Thursday, May 24, 2012

Back Then: Pumpkin Queens

Its funny how the unexpected things change your life.  People don’t usually wake up in the morning and think to themselves “today, when I walk out my front door, a pumpkin is going to alter the course of my life”. Maybe an apple or a piece of chicken occasionally are considered, but gourds don’t usually make the life-changing list.

Notice that I said usually.

When I was in second grade, and had just completed a harrowing journey moving from Texas to Montana (we do things in extremes in the artist family), I was having the not-very-pleasurable experience of being a newcomer in an elementary school full of kids who were far more athletic and well adapted to the cold than I was. Shockingly, an incredibly skinny glasses wearing wisp of a girl with large bangs and an even larger imagination was having a touch of difficulty relating to the very normal and stout children that attended her new school. Where they taught skiing as a several day course when you entered the 4th grade. I was SO very much out of my depth (remind me later to tell you about when I was literally out of my depth in swimming lessons the following year)

Every October, a local pumpkin farm would come and dump an obscene amount of pumpkins on our playground. This was one of the best days of the year- because we were released class by class to choose a pumpkin of our very own. I stumbled through the rows looking for a pumpkin with two qualities: 1). Was light enough that I could use my noodle arms to tote it home from the bus stop and 2). Would make an excellent friend. I located one that I thought would do the trick, and proceeded to wait for the perpetually late bus (literally. We had 2 rounds of buses- the early buses and the late buses. Apparently we were in the midst of a hiring freeze on transportation specialists).

My new pumpkin friend and I were bonding, as I explained that she didn’t need to be afraid because I wasn’t going to cut her up, I was going to use markers to give her a pretty face, when I realized we weren’t alone.
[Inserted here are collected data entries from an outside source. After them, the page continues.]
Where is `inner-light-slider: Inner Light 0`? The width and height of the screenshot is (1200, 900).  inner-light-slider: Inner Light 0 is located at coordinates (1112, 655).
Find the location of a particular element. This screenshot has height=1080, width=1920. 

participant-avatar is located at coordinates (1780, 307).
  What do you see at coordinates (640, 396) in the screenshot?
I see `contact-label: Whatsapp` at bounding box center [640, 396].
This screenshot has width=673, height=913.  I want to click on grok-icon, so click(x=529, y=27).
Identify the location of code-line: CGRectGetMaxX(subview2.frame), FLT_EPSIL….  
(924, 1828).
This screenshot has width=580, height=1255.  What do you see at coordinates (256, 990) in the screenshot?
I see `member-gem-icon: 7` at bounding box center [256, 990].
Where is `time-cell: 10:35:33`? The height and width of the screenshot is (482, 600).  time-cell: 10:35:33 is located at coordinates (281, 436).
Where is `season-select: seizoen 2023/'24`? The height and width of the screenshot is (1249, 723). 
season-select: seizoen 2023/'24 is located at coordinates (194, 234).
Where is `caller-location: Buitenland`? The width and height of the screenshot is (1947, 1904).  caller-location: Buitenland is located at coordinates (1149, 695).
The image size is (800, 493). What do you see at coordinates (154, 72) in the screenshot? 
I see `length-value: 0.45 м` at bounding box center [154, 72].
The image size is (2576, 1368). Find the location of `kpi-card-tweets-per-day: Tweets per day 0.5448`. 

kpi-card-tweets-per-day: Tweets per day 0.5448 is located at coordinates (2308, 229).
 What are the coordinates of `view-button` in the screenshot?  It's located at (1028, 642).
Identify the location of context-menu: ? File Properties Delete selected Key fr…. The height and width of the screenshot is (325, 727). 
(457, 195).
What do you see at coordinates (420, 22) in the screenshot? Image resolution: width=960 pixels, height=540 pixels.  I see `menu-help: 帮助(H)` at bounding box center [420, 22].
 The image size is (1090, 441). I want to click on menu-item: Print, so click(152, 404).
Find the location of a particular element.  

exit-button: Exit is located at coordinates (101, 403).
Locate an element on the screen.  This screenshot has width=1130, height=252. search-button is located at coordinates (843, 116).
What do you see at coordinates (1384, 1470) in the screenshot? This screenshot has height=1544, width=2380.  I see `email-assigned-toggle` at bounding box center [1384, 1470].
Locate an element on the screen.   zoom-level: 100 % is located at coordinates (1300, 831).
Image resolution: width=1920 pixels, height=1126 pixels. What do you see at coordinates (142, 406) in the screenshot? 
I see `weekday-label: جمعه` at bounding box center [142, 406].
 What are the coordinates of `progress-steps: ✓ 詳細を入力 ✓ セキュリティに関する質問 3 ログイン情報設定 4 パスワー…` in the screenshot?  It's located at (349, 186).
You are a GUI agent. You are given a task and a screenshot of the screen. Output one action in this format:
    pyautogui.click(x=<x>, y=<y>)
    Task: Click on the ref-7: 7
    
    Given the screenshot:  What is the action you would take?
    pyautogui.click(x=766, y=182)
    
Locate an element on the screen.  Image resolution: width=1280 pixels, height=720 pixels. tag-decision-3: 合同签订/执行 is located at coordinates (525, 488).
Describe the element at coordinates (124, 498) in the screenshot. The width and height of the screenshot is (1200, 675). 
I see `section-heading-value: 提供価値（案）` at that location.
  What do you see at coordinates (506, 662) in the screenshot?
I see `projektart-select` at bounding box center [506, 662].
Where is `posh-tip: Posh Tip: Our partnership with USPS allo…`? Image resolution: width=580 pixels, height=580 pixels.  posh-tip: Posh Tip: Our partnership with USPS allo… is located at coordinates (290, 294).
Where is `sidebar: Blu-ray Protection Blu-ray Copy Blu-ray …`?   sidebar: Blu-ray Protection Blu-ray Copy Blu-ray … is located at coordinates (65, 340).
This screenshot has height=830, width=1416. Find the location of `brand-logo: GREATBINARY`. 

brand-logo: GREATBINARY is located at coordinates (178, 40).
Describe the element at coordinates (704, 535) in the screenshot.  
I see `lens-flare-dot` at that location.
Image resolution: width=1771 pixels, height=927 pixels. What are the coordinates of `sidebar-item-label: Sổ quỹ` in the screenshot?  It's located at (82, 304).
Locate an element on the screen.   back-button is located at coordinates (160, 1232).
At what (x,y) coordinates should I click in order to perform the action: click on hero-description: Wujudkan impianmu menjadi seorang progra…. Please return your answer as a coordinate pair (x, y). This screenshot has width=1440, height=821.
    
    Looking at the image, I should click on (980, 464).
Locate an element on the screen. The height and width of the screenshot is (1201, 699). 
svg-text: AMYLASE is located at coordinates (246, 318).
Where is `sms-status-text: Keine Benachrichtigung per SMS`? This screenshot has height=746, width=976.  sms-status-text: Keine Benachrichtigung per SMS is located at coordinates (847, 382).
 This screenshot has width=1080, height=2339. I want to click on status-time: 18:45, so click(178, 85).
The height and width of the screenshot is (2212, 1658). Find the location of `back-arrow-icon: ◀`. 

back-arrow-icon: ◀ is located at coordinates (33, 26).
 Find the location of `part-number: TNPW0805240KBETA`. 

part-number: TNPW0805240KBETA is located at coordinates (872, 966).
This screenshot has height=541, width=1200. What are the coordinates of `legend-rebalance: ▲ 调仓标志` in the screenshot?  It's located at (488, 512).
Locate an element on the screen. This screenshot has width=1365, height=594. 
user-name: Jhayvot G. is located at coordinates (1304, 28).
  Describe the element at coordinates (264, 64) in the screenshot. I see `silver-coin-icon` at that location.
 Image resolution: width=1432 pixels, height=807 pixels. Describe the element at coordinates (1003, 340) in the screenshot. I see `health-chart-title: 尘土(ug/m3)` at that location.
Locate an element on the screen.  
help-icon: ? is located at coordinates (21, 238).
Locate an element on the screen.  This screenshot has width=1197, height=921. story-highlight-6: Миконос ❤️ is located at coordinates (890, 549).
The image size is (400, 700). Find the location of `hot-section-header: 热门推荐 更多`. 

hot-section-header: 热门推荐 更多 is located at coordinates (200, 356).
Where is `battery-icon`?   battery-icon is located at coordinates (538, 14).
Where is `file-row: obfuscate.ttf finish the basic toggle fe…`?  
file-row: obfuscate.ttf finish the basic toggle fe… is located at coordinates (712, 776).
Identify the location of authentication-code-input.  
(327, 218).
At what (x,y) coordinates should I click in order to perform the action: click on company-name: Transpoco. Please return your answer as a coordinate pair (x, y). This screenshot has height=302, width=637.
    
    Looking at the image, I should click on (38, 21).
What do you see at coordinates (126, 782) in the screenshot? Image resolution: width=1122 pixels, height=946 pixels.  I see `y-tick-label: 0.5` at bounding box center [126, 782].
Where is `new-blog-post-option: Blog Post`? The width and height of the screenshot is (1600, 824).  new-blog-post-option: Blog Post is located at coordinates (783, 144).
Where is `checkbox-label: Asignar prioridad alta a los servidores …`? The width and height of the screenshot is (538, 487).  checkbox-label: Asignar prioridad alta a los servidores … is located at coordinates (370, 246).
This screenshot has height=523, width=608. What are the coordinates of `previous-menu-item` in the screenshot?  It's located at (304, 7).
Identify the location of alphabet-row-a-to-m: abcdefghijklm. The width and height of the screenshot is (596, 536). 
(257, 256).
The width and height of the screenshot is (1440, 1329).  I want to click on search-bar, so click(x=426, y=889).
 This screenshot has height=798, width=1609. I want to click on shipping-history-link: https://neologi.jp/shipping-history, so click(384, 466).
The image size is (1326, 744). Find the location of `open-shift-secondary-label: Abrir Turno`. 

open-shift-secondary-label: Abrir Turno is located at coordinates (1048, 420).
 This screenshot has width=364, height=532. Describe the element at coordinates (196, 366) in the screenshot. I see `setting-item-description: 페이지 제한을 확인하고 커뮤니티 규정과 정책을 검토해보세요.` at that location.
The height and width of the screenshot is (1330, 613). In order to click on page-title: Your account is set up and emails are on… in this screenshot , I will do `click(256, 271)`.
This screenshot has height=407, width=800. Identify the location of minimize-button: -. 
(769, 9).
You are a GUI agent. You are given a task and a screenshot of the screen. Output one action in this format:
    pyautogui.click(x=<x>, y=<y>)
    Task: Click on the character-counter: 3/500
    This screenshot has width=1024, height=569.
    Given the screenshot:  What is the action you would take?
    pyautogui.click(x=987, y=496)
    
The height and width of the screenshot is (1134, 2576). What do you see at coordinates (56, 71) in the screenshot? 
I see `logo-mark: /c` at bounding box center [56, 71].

Playing with a pumpkin is NOT a good way to make friends in elementary school, so I set about mentally preparing myself for whatever vicious and highly mature comments (I know you are, but what am I was REALLY in full swing back then) would soon be directed at me. Instead, the girl introduced herself. And her pumpkin. And we decided to show our pumpkins around the playground together. Because that is COMPLETELY normal behavior for a pair second graders. We actually ended up mostly hiding under the tunnel slide, because October in Montana is fairly cold, and I was am incredibly wimpy.

17 years later, and the pumpkin girl has been witness to every important piece of my life, which is something that a rare few can claim (much to the pleasure of everyone who knows me now, I’m sure). Even though she lives entirely too far away, I still feel the same sense of security as the day that I realized that there was someone else out there, who wanted to be friends with their pumpkin. This summer, I will have the privilege of standing in her wedding, which is a far cry from our days as the pumpkin queens.